We tend to forget that amazing, altruistic fact. Contemplate it for a moment, and then honestly ask yourself “Would I do that?”

Then, while you’re thinking about it, consider one more remarkable factor in your decision: less than half of all Union soldiers were native-born Americans. Actually, a third of them came from Europe. Ten percent were of African descent, either freedmen from the North or ex-slaves from the South. The majority of Union soldiers weren’t even American citizens by birth, and yet they risked their lives to end American slavery. By any standard, that is remarkable.

You can begin to understand the international nature of the Union side of the Civil War just by reading a list of its various military units: the Irish Brigade; the Swiss Rifles; the French Gardes Lafayette; the Garibaldi Guard; the Martinez Militia; the Polish Legion; the German Rangers; the Scandinavian Regiment. In one way, the Civil War was the first war in human history to use a multinational force.


Historians agree that most Union Army soldiers, no matter what their national origin, fought to restore the unity of the United States, but emphasize that:

… they became convinced that this goal was unattainable without striking against slavery. - James M. McPherson, For Cause and Comrades: Why Men Fought in the Civil War, p. 118.  

McPherson’s book adds that witnessing the Southern slave system first-hand significantly strengthened the anti-slavery views of white Union soldiers, leaving them appalled by the system’s brutality:

Experience in the South reinforced the antislavery sentiments of many soldiers. One Pennsylvanian Union soldier spoke to a slave woman whose husband was whipped, and was appalled by what she had to tell him of slavery. He stated that “I thought I had hated slavery as much as possible before I came here, but here, where I can see some of its workings, I am more than ever convinced of the cruelty and inhumanity of the system.” – Ibid., pp. 36-37.

So, did you come up with your response to the question yet? Here it is again: Would you risk your life to free slaves? Even if it meant never firing a weapon or killing anyone, serving as a cook or a medic or a clerk, would you put yourself in harm’s way to help others attain their freedom?

If you answered yes, you might be a Baha’i:

The supreme need of humanity is cooperation and reciprocity. The stronger the ties of fellowship and solidarity amongst men, the greater will be the power of constructiveness and accomplishment in all the planes of human activity.
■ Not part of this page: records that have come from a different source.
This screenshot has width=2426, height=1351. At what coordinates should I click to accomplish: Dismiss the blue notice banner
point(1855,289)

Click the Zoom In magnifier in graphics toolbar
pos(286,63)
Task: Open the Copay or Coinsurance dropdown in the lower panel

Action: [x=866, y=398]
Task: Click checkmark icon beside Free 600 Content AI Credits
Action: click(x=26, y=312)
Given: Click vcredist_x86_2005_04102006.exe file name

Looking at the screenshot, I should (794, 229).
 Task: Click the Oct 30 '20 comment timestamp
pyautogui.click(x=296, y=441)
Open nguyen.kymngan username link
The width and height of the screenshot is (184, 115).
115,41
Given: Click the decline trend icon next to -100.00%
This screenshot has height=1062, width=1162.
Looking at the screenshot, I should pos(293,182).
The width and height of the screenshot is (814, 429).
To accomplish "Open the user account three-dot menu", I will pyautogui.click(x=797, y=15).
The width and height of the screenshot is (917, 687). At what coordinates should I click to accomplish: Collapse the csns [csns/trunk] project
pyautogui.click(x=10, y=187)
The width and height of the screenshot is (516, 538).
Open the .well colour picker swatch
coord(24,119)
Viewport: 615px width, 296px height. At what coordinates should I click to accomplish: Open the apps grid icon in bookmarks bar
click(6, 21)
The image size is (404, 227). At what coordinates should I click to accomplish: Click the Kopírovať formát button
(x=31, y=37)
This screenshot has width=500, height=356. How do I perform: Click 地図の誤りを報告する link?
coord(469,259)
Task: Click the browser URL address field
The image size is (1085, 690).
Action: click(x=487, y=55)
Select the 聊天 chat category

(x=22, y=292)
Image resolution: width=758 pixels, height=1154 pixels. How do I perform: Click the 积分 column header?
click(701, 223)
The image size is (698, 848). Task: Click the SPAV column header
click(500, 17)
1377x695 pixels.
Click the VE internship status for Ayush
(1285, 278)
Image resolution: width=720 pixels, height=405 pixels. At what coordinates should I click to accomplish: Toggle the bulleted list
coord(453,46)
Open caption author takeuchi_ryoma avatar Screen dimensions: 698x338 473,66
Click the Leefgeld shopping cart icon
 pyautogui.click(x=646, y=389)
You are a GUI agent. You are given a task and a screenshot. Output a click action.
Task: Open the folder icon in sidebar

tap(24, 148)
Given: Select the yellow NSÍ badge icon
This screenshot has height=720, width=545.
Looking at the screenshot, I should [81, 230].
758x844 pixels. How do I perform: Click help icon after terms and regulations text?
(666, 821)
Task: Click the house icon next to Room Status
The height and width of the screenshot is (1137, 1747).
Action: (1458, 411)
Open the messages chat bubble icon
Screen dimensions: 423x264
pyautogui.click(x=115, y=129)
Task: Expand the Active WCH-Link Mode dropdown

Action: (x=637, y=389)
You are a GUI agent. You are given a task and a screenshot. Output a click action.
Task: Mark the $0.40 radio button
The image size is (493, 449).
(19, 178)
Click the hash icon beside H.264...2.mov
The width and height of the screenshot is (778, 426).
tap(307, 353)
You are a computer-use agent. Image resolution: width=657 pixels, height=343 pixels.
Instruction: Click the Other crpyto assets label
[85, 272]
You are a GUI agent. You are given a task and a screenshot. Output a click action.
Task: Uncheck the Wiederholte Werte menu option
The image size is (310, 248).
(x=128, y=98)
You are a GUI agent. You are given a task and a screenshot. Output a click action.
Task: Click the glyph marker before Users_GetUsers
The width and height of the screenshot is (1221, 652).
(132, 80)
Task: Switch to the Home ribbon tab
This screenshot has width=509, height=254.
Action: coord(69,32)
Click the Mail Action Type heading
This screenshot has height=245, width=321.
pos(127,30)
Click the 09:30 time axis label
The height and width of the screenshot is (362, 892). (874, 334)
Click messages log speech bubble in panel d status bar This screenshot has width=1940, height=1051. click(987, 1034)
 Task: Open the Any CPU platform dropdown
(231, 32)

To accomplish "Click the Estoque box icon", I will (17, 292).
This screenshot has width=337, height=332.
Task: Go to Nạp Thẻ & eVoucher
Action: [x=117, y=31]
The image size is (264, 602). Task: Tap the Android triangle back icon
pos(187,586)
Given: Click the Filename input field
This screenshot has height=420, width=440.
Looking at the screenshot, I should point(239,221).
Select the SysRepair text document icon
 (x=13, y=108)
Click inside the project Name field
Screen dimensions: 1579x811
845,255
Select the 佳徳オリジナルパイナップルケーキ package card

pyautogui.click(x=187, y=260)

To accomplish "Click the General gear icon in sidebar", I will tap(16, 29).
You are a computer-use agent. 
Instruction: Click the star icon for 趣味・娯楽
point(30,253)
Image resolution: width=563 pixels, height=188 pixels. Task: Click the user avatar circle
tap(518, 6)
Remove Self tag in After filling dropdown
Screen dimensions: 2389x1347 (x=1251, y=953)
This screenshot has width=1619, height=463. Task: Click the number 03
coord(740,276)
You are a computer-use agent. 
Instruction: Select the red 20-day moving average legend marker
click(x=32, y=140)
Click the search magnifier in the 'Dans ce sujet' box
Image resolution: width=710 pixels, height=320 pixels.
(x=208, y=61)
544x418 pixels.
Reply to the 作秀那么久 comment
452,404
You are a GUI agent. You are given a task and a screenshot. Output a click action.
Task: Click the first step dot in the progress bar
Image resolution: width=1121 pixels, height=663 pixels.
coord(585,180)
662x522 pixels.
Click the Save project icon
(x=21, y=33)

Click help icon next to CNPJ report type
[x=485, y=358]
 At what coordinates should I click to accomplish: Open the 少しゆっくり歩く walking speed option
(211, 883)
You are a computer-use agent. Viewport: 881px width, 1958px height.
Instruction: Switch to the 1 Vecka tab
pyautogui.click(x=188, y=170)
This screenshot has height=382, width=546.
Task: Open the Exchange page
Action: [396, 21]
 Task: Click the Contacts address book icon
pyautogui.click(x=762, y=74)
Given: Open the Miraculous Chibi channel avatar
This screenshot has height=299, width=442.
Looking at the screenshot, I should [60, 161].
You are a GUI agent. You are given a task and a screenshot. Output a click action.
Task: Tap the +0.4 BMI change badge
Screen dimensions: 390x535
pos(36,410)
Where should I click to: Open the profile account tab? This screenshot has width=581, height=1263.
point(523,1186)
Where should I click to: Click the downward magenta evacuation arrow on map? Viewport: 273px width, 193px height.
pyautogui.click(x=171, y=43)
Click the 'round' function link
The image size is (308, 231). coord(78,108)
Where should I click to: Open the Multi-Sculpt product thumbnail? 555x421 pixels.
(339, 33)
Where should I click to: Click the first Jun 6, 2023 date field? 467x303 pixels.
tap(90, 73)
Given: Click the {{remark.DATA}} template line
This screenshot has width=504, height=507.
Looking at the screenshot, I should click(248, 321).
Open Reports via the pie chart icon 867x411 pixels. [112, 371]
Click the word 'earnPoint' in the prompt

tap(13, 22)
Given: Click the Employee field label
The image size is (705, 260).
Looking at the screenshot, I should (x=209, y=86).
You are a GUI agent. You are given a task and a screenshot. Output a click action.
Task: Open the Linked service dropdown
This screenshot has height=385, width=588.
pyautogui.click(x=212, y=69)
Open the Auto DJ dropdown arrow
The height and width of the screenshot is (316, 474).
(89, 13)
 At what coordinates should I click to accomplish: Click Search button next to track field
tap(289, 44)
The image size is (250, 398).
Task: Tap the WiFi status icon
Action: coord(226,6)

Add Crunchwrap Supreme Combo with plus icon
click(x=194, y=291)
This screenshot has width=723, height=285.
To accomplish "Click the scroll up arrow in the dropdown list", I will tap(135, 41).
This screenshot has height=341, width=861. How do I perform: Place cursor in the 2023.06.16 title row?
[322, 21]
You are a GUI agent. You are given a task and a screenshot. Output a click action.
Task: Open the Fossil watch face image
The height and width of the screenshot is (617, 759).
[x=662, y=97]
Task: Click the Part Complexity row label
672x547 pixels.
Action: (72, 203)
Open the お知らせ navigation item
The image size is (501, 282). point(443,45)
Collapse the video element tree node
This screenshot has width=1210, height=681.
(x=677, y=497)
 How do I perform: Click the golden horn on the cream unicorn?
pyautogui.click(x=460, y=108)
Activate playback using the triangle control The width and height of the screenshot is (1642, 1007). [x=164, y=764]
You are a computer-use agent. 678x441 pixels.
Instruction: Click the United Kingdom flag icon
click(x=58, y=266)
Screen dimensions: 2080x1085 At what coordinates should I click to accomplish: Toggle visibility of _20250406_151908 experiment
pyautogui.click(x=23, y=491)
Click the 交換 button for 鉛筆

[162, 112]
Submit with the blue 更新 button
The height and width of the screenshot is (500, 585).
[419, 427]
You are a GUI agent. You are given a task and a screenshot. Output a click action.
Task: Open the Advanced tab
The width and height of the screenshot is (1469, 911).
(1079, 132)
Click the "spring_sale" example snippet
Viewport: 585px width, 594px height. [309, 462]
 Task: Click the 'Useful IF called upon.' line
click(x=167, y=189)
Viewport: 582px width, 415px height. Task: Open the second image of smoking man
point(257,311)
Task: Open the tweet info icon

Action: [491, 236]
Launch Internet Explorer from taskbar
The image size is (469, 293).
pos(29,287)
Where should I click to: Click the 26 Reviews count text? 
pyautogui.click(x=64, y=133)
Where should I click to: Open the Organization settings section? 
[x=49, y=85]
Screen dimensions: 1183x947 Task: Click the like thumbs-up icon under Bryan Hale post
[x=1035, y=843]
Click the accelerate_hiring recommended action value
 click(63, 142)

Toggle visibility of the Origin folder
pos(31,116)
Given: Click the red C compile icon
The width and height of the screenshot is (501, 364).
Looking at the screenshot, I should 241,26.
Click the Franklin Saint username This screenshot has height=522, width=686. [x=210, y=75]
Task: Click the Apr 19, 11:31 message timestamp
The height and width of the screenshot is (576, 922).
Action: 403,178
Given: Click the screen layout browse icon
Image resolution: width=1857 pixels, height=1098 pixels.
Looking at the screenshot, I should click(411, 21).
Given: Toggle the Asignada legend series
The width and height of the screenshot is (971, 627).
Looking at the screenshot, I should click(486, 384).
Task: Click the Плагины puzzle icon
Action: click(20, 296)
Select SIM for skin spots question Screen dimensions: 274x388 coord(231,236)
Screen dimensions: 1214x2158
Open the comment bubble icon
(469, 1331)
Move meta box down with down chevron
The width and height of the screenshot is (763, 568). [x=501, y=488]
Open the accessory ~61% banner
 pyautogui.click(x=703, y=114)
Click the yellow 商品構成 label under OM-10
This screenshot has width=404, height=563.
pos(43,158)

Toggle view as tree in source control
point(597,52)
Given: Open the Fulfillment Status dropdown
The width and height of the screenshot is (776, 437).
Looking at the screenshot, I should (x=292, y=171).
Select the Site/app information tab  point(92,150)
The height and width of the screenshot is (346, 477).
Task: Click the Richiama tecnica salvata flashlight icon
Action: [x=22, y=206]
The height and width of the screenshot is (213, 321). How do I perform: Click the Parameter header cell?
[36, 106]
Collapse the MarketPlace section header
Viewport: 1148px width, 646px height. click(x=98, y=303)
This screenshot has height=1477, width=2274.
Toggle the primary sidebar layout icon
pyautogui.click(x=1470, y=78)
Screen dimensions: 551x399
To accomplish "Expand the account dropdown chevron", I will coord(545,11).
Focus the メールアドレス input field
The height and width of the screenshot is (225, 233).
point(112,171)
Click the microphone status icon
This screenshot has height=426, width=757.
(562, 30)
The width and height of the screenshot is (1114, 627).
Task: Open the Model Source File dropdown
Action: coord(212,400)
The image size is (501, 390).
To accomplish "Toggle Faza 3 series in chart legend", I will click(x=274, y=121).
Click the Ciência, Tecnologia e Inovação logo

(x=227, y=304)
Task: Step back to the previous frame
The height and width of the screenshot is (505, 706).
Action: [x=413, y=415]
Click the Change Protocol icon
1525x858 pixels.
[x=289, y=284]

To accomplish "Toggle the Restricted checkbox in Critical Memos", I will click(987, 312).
Without cooperation and reciprocal attitude the individual member of human society remains self-centered, uninspired by altruistic purposes, limited and solitary in development like the animal and plant organisms of the lower kingdoms. – Abdu’l-Baha, The Promulgation of Universal Peace, p. 338.

A Baha’i denies no religion; he accepts the Truth in all, and would die to uphold it. He loves all men as his brothers, of whatever class, of whatever race or nationality, of whatever creed or colour … – Abdu’l-Baha, Abdu’l-Baha in London, p. 56.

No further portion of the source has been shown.